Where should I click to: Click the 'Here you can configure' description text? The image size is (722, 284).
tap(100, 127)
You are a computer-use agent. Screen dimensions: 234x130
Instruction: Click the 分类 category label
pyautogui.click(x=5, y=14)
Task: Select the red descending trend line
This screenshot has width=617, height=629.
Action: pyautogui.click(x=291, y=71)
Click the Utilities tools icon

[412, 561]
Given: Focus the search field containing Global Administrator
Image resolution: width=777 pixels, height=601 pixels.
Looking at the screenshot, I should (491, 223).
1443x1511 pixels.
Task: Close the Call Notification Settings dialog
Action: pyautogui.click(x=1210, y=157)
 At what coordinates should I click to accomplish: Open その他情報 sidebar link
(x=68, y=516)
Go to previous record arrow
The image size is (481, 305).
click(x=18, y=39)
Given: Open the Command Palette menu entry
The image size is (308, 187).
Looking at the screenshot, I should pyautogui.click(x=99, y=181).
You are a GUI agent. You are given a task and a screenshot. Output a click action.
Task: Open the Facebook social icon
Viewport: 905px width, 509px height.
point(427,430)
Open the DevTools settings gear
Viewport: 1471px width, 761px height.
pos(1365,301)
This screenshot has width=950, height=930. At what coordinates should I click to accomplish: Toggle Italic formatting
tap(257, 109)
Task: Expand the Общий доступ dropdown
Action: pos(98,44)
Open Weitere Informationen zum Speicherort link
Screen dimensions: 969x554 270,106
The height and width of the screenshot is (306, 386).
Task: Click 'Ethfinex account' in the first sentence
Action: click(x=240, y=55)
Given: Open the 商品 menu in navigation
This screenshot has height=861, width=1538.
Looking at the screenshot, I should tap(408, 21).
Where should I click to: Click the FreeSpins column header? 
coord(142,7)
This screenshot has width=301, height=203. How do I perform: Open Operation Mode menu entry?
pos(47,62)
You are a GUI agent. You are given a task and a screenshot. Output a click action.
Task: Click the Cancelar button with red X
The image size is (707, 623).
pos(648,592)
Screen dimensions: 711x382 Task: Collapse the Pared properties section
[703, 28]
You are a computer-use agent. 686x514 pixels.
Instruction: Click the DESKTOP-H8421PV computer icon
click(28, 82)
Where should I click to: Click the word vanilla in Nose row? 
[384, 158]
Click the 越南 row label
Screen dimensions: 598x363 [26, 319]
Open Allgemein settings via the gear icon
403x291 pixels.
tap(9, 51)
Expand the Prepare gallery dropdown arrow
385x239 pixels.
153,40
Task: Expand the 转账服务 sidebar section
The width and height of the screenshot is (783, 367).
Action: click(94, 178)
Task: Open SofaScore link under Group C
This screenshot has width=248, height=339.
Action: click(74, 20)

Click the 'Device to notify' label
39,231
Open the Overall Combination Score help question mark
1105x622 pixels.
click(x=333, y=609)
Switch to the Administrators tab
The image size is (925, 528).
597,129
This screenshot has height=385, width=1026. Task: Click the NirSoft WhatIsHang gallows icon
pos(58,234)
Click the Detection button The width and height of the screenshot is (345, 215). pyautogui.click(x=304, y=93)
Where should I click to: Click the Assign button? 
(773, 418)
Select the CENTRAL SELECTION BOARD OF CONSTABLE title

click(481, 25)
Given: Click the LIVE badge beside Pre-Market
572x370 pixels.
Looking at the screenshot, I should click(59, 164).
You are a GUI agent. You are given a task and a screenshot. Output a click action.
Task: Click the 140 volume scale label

○ ○ ○ ○ ○ ○ ○

DIRECTIONS FOR THIS TASK » Print nothing but the lines from the line with "403x291 pixels." to the last line of the records above. Both of those lines count.

FINISHED TASK »
403x291 pixels.
tap(9, 51)
Expand the Prepare gallery dropdown arrow
385x239 pixels.
153,40
Task: Expand the 转账服务 sidebar section
The width and height of the screenshot is (783, 367).
Action: click(94, 178)
Task: Open SofaScore link under Group C
This screenshot has width=248, height=339.
Action: click(74, 20)

Click the 'Device to notify' label
39,231
Open the Overall Combination Score help question mark
1105x622 pixels.
click(x=333, y=609)
Switch to the Administrators tab
The image size is (925, 528).
597,129
This screenshot has height=385, width=1026. Task: Click the NirSoft WhatIsHang gallows icon
pos(58,234)
Click the Detection button The width and height of the screenshot is (345, 215). pyautogui.click(x=304, y=93)
Where should I click to: Click the Assign button? 
(773, 418)
Select the CENTRAL SELECTION BOARD OF CONSTABLE title

click(481, 25)
Given: Click the LIVE badge beside Pre-Market
572x370 pixels.
Looking at the screenshot, I should click(59, 164).
You are a GUI agent. You are given a task and a screenshot. Output a click action.
Task: Click the 140 volume scale label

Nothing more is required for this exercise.